Спиной тягуче сползал по шершавой поверхности на асфальт, гнулся всё ниже, упирался носом в свои колени. Тепло, сейчас будет тепло. И не больно ведь сейчас, правда? Правда…

Дыхание его становилось всё тише. Почему он здесь? Где, здесь? Надо встать и идти дальше, надо бороться. Только зачем? И с кем, с кем бороться? Нет сил совсем, растратил всё на поединках с перилами, которые, что было злобы, вонзались в его промёрзшее тело, ища слабые места, но не сломили всё же и не сломали. Теперь холод за них добивал.





Холоду же грубо врываться внутрь не требовалось вовсе. Он осторожно пробирался в ещё живого человека, по капле откачивая тепло и заменяя на неживое. Вот и Вадима настоящего, сейчас подменят на закоченевшую безжизненную копию. А его, другого, который был живым, куда же? В бесформенную кучу ненужности, как и отработавшие зеркала на той стороне набережной? Холодные, безмолвные, невидящие зеркала лежат непотребным мусором в стороне от людских глаз. Мёртвые эти осколки снаружи, обозлившиеся и ненавидящие изнутри, ненужные больше и неживые. Но Вадим же живой!

Он, яростно взвыв, взвился вверх, что было сил, и попробовал подняться, царапая стены, раздирая остатки пальцев в кровь, попытался зацепиться за выступы, но не вышло – хрипы из горла безжалостно задушили его. Дрожащими руками он крест-накрест перехватил свою шею, натужно силясь вдохнуть, и тут же перебросился на грудь, скребя себя скрюченными пальцами, рвал одежду, прорывался в живот.

Дышать не чем!

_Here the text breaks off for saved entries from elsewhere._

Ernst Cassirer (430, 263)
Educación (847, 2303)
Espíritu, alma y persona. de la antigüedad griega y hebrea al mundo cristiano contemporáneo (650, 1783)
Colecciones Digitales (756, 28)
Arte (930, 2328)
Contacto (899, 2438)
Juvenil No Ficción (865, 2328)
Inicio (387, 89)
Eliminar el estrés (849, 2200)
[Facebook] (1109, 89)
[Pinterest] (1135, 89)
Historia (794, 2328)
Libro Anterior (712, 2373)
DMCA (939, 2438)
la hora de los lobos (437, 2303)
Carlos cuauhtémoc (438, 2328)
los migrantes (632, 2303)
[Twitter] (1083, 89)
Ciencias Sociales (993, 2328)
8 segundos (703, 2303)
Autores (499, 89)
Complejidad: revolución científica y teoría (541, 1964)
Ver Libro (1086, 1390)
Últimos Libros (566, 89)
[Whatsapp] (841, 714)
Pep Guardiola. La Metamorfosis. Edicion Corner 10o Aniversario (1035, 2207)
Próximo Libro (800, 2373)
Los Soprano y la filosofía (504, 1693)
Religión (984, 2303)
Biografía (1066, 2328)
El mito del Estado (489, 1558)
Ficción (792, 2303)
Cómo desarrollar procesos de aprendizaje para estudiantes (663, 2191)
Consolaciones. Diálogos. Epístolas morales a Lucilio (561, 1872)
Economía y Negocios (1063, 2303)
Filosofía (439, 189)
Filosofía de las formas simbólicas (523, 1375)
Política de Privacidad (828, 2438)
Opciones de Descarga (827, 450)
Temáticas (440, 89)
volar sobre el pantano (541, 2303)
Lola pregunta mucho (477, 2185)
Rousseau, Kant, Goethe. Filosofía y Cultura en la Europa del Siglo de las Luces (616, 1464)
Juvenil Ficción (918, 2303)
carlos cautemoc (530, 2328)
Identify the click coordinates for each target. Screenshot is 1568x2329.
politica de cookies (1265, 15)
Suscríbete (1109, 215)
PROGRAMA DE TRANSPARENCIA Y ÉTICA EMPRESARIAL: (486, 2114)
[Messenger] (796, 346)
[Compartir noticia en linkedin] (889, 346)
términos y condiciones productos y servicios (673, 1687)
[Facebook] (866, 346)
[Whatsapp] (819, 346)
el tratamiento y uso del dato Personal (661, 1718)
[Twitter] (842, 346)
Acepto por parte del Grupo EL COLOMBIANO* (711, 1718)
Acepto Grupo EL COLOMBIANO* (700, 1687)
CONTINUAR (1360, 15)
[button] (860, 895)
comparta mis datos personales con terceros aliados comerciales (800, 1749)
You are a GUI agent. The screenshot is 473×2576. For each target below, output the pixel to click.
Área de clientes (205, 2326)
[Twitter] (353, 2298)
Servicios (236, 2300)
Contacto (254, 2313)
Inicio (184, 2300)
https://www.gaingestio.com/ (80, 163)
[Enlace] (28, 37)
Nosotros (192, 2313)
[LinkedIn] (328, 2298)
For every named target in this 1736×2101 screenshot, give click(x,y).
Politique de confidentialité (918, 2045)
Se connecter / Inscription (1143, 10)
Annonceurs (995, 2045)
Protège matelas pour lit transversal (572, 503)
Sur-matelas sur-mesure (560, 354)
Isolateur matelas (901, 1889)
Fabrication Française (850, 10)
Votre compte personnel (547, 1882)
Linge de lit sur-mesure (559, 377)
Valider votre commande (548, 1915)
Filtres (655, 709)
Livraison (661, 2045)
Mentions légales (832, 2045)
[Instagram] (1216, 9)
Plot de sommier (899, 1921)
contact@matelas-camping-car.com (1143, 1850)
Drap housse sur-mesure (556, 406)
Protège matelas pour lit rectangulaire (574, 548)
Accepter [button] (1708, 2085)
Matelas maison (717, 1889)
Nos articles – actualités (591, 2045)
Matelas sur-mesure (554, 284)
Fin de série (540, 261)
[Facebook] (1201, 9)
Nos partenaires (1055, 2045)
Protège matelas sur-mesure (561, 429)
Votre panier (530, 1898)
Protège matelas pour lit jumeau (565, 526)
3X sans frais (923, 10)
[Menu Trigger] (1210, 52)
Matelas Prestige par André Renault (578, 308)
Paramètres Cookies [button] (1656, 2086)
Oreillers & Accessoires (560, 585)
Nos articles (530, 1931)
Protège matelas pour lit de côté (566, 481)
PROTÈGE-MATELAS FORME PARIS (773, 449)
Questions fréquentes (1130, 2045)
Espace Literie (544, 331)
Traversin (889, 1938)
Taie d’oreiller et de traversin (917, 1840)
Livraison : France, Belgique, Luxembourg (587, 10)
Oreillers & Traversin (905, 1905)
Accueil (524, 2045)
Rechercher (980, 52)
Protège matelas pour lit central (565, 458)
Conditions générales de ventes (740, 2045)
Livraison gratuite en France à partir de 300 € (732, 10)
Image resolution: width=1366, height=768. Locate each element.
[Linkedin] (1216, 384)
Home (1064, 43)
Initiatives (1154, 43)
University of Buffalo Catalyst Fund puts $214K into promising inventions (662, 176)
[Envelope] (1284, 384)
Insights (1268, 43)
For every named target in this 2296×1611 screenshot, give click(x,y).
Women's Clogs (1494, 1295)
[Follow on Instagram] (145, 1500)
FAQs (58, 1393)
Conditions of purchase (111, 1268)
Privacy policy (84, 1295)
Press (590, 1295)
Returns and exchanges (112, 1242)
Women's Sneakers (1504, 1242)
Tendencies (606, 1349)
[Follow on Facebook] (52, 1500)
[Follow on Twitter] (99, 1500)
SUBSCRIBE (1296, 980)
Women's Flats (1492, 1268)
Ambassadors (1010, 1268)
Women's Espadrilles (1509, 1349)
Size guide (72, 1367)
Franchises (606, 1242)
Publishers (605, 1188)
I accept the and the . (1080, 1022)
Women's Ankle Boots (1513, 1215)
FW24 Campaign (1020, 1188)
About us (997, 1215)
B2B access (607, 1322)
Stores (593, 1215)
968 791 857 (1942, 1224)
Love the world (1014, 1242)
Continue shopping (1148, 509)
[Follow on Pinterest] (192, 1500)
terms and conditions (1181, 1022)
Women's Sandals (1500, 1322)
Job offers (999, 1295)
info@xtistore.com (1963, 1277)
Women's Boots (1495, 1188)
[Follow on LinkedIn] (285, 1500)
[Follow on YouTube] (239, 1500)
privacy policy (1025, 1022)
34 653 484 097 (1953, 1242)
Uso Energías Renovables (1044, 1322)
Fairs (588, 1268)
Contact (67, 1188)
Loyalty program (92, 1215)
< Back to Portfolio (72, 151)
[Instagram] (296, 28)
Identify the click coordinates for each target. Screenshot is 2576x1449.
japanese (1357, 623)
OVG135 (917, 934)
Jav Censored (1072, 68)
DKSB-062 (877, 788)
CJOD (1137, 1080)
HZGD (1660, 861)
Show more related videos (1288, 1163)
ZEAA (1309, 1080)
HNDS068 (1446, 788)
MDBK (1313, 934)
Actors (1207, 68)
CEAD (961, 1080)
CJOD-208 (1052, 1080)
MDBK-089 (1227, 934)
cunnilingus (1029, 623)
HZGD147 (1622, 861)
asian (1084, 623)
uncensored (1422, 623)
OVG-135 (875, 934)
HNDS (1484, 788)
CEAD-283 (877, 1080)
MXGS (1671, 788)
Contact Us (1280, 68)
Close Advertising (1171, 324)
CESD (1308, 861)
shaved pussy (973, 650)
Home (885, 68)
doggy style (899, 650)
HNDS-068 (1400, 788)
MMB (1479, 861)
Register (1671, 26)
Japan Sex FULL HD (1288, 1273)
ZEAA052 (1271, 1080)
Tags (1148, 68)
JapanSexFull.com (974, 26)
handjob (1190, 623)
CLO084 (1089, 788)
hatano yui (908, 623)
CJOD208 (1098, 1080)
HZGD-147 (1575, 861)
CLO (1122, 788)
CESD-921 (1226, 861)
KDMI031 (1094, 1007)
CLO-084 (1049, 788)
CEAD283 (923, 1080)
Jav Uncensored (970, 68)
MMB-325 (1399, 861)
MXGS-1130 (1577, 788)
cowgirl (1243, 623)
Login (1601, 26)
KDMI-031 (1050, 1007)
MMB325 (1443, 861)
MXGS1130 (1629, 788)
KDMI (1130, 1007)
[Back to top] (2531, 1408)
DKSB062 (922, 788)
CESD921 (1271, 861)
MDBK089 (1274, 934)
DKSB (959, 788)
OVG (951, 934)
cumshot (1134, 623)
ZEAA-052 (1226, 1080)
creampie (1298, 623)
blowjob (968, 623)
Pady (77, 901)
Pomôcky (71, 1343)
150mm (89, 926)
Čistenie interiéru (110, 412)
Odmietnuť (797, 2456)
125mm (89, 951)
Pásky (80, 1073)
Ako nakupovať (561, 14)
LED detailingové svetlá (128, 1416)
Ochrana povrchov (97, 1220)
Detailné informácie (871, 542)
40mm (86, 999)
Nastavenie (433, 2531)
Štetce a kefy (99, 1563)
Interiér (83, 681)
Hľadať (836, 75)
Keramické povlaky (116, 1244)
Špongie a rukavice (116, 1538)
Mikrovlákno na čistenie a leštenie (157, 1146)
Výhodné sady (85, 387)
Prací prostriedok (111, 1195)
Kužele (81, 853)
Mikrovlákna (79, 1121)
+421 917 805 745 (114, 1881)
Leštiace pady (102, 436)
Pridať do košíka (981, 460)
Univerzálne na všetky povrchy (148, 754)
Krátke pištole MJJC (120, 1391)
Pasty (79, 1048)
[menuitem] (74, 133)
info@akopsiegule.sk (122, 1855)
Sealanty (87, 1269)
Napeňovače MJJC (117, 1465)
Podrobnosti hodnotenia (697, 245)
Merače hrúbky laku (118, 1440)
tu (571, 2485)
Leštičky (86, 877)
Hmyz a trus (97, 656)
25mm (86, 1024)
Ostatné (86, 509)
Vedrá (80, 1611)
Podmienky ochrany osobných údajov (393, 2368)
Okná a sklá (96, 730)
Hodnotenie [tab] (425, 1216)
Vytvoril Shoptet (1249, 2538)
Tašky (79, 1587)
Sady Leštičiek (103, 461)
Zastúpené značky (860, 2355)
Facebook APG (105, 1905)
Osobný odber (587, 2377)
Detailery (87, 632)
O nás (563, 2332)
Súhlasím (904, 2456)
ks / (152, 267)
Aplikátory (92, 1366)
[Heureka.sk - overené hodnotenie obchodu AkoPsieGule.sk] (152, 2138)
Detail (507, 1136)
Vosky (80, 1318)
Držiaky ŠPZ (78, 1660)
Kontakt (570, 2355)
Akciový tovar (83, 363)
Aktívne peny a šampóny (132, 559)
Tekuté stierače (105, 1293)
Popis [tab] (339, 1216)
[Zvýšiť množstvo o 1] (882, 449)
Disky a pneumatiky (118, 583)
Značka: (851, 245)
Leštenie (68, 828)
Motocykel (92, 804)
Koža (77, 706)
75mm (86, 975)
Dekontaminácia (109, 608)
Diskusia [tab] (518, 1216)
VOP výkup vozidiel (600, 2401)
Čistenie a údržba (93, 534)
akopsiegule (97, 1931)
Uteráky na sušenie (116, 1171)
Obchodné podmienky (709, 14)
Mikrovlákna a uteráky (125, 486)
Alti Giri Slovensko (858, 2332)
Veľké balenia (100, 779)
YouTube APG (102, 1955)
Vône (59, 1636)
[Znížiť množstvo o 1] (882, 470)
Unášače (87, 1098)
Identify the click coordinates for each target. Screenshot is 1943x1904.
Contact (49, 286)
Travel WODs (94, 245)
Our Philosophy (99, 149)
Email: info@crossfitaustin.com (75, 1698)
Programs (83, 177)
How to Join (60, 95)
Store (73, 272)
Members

Дышать! Дайте мне дышать! Отпустите, отпустите же! Он обезумевши пихал в самого себя руки. Ему в себя нужно, застряла там тяжесть, и дышать не даёт. Отпустите!

И вдруг судорожно оборвалось его сиплое дыхание, а пальцы рук застыли поверх собственной груди. Кирпичная стена оказались под щекой. Мучительный выдох.

Вдох, больно так, очень больно. Лёгкие яростно грызли сами себя. Кто-то тёр Вадиму лицо и руки, бил по щекам, грубо затягивая что-то вокруг шеи. Душат?! Он слабо завозился в чужих сильных руках. Не надо, ну, пожалуйста, не надо! Он о помощи просить хотел, согреться просто, отдышаться, а его хотят успокоить удушьем. Непослушными пальцами пытался высвободить горло из шероховатой ткани, но не дали. Запястья его рук грубо вывернули в стороны, а шею круче запутали. Сопротивляться сил не оказалось совсем, и он смирился со своей участью. Голова Вадима безвольно заваливалась на бок, но её подняли обратно и продолжили больно растирать лицо. Его одолевала горькая тошнота, глубоко в его животе скручивались крепкие спазмы, наружу выдавливая тугие стоны. Он истощённо сучил ногами, без голоса изнутри надрываясь болью, а когда вдруг рывком провалился в плотную дрожь, мутно осознал, что никогда ему уже больше не встать. Бессилие противно сбегало по спине мелкими капельками пота, медленно забирая и его целиком с собой. Сквозь судорожные обрывки его угасающего сознания, напористо прорвался строгий незнакомый мужской голос:

– Давай, парень, рано тебе умирать, слышишь! Просыпайся же! Сейчас поможем тебе, вытащим, отобьём. Ты только дыши. Дыши!

Вадим вдруг легко и наивно поверил, что его ведь и, правда, сейчас вытащат, охотно подчинился и тут же часто-часто задышал. Глубже и глубже, терпя боль. Значит, не убивают, значит, ошибся и не в кучу ненужности его пока, нет. Там другие пусть пылятся, а ему к живым нужно, с живыми. Он и сам живой и нужный! Руками слабо цеплялся за кого-то, кого не видел, впивался скрюченными от холода пальцами в невидимую дутую куртку и не отпускал, надрывно кашляя. Кто-то рядом, только бы не ушли и не бросили. Ну, пожалуйста! Закричал:

– Не бросайте меня, не бросайте меня одного! Только не бросайте меня здесь! Я не хочу…

Скрипуче надломился его обезумевший от страха, безысходности и отчаяния голос. Холод через горло мгновенно проник в самое нутро мальчика, не желающего умирать молодым, и перекрыл ему доступ к дальнейшей жизни, а самого его сию же секунду отправил к неживым. Что наделал-то, Вадим и сам понять не успел, как рывком опрокинулся на колени на асфальт, глухо ткнулся в стену непослушной головой и на последнем надорванном выдохе страшно прохрипел:

– Остановите это… Выпустите… Отпустите… Верните меня назад…

– Вернись, Вадим! Вернись уже к нам!

Артём.

Это Артём прямо сейчас возвращал Вадима и, вытаскивая из трудного отражения, грубо настаивая на своём, тряс его за плечи и хлёстко бил по лицу.